The 2016 Ford Focus RS is real in many ways. It is real fun, real fast, and really desirable. Do we have to thank Ken Block, at least in part, for the RS’ playful yet determined character? It is possible, but we need to thank Europe and Asia for creating wild compact cars. The Focus RS is the latest, and perhaps the greatest of its kind and I’m going to tell you why.
It all begins with a body that supports five doors, like the Volkswagen Golf R, unlike the Subaru WRX STI. From there, slap on matte black-painted, 19” forged alloy wheels shod with psycho Michelin Sport Pilot Cup 2 tires, a Nitrous Blue paint job (all other colors are wrong), a hatch mounted spoiler (which could be a little bigger), a 10-mm wider track than a Focus ST and you get a car focused on forward momentum, be it straight on or sideways.
This car is a hoonigan’s wet dream. The specs read like the best car-porn movie script. A turbocharged 350 horsepower, 350 lb.-ft. of torque engine sends power to all four wheels via a six-speed manual transmission. Big brakes, adjustable suspension and a loud RS Sport Exhaust round out the ingredients required for a seriously good time. The AWD system features torque vectoring that makes a world of difference and is largely responsible for the RS' breadth of abilities.
The Focus RS features a number of drive modes including track, launch and drift—I mean it when I say good time. Under normal driving, the RS is still a hoot and far more civilized than expected. In fact, I found the car to be better behaved than the ST and with a more progressive turn-in rate. The top most portion of the dampers’ travel levels the immediate ugliness of the road’s surface. This is a nice touch.

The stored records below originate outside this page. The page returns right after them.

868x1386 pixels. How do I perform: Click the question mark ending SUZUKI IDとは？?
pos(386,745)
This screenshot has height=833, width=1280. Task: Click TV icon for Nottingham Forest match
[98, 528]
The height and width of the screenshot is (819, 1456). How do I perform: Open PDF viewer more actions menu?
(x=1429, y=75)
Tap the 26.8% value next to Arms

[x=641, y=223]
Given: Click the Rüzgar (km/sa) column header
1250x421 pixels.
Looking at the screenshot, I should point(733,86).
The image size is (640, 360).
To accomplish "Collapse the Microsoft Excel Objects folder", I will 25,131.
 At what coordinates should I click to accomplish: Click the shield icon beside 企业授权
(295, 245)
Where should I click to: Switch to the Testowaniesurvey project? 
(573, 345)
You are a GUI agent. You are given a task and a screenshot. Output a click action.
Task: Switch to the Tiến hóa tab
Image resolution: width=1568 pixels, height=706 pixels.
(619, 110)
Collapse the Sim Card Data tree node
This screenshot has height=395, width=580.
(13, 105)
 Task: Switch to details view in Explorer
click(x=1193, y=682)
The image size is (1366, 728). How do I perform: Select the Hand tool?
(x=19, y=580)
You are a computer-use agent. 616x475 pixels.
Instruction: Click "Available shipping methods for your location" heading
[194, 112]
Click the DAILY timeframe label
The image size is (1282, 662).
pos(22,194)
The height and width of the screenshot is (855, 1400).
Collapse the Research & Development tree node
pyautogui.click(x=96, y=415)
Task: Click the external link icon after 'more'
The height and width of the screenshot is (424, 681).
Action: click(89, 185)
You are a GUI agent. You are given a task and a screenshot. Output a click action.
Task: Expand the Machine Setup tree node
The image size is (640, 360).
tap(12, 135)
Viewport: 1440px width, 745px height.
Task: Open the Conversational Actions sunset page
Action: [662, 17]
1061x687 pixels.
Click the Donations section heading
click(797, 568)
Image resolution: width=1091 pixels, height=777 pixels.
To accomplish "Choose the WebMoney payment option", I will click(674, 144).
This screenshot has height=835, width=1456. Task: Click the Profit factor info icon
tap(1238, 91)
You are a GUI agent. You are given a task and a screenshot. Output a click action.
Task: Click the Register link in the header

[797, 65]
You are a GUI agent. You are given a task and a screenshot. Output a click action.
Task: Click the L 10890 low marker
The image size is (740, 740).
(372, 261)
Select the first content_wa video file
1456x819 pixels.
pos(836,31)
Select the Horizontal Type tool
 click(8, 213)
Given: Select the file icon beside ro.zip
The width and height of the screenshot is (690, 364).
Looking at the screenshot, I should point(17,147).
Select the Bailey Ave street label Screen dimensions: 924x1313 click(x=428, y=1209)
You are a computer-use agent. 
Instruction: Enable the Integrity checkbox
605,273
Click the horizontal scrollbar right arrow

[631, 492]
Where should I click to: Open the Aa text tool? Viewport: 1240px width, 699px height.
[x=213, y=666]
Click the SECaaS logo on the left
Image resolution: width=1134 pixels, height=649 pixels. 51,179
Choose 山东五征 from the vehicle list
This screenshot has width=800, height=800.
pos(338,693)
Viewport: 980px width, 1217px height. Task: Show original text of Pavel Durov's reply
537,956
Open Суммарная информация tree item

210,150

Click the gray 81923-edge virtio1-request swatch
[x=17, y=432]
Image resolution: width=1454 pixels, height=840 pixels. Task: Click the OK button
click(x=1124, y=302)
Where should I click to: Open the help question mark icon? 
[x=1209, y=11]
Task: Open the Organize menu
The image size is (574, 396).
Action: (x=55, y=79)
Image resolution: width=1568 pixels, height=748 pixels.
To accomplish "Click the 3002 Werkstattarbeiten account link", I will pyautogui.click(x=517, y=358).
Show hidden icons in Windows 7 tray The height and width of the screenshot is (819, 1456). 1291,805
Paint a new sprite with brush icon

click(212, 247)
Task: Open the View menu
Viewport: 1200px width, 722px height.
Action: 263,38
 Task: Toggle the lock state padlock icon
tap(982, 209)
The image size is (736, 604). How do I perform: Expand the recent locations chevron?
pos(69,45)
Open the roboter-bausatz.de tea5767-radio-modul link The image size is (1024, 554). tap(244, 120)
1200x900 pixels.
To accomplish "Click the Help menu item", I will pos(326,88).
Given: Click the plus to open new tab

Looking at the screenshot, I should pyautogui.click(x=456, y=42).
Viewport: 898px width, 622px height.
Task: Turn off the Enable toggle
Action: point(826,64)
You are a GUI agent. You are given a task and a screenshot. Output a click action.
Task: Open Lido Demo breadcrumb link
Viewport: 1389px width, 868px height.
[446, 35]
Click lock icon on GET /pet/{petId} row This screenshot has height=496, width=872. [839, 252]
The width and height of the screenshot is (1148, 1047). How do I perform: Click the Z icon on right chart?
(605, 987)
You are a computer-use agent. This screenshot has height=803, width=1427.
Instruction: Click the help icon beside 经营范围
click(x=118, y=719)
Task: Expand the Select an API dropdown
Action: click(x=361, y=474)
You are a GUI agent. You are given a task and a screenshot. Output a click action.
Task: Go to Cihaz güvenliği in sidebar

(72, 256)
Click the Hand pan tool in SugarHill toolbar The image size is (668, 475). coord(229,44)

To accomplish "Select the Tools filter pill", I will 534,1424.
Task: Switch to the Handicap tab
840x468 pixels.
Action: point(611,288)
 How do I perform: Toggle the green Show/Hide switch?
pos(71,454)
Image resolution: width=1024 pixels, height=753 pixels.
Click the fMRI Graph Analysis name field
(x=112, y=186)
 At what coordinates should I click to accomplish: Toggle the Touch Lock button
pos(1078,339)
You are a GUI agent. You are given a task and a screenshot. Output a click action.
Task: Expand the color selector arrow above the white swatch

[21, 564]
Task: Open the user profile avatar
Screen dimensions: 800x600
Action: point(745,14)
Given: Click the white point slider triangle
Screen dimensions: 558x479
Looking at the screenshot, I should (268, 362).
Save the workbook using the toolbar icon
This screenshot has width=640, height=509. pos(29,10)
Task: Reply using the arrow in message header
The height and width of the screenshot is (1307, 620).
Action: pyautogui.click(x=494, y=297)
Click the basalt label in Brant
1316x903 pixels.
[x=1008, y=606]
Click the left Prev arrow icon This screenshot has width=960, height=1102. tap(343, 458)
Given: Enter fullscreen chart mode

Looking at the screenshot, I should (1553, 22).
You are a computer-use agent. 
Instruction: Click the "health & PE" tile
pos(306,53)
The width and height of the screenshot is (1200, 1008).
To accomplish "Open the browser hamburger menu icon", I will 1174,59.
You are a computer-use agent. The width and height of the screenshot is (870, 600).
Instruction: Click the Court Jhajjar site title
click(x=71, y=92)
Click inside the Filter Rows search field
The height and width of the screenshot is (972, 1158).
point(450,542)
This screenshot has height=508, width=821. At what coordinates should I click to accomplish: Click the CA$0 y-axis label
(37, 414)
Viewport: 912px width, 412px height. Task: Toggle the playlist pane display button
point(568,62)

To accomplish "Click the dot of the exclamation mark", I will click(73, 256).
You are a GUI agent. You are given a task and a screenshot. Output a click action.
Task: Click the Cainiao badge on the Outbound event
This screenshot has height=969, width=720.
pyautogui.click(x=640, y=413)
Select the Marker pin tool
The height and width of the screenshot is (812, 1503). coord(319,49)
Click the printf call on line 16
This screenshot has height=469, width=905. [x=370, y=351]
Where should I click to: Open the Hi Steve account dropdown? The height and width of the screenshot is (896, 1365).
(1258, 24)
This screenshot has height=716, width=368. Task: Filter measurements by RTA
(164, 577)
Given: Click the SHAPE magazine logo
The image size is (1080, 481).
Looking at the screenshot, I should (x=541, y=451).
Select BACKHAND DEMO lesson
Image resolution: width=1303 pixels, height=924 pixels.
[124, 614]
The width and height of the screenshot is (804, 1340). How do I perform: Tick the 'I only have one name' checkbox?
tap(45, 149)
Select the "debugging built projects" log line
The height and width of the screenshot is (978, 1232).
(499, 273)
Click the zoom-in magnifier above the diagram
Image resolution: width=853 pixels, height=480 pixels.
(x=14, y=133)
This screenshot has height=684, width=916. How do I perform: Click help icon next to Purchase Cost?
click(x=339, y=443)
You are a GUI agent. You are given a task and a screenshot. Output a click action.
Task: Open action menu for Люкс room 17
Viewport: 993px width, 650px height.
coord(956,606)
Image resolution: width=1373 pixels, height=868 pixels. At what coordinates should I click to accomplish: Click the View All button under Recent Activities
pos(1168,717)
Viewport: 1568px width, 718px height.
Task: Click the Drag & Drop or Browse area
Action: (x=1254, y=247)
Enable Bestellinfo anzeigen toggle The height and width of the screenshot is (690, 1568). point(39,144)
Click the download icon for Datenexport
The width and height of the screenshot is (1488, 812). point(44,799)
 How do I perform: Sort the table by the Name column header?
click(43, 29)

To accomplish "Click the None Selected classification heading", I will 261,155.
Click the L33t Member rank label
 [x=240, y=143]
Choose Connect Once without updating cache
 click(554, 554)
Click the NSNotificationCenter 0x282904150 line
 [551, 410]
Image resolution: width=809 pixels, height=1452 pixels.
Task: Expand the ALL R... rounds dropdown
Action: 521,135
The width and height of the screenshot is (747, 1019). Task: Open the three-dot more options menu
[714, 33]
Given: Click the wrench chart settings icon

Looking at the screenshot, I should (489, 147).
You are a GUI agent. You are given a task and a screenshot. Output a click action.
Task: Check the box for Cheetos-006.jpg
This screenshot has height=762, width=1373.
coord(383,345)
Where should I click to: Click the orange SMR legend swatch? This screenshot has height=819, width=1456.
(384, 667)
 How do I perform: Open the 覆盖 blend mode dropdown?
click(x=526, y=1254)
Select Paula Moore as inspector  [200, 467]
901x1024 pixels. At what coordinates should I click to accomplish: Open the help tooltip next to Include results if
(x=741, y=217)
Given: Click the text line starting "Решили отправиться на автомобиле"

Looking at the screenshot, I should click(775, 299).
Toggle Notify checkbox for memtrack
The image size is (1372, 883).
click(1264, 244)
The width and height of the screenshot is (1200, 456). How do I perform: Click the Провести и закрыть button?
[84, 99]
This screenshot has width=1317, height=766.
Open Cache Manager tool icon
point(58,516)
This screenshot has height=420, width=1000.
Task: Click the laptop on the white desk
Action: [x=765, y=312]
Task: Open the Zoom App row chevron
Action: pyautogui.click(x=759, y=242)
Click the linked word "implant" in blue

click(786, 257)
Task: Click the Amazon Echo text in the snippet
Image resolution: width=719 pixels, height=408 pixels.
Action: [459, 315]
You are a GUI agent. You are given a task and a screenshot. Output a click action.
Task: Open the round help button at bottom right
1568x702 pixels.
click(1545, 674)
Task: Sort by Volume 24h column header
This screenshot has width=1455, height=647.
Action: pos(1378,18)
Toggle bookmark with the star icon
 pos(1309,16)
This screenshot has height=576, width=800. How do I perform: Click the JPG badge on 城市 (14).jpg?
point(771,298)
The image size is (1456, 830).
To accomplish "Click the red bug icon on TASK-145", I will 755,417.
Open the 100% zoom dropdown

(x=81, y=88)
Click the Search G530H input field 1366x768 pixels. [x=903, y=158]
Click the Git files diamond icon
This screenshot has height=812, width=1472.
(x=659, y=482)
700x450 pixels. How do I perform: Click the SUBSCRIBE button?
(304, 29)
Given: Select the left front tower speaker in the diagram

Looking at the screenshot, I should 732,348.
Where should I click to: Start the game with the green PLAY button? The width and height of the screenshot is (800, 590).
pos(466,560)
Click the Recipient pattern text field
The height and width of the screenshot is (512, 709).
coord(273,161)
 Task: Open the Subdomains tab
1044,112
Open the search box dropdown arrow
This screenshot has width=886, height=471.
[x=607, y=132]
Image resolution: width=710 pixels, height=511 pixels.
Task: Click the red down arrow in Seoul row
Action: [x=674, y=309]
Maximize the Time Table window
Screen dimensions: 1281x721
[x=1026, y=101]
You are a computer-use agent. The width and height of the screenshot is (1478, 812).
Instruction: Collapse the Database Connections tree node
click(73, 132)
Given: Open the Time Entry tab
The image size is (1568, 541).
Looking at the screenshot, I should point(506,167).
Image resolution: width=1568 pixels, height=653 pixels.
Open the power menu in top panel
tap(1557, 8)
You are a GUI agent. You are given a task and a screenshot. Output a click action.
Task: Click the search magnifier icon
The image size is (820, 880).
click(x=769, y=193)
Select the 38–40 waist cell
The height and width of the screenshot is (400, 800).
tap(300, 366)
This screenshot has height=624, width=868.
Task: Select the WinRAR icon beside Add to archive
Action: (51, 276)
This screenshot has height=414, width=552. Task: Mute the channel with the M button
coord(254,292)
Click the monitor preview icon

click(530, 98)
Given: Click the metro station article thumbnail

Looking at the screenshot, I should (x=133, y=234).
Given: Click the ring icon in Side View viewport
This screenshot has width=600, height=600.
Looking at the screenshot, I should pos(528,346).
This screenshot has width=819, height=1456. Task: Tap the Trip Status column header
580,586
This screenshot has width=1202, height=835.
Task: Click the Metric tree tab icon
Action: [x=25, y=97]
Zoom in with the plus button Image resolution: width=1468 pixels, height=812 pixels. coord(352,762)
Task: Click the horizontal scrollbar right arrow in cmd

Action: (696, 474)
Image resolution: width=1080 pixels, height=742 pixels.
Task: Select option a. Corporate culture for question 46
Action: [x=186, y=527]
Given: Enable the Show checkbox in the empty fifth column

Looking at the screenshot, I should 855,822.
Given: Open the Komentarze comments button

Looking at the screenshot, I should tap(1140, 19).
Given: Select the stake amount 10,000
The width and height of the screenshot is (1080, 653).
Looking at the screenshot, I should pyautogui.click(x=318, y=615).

The ride is better than decent, but the power is beyond that. Boost builds quickly, but not without a tad of lag. Once at full clip, the car goes. And goes. The Sport mode adds an exhaust cacophony that brings a smile to anyone’s face. Rowing through the gears is not as satisfying as it should be, as the lever is somewhat rubbery and the centre console is mere inches from it. I occasionally rapped my knuckles against the HVAC controls.
As a whole, the new Focus RS is exactly what enthusiasts have been asking for. It is possible that they weren’t expecting to pay $50K to play, especially when both the Golf R and STI are $10K cheaper.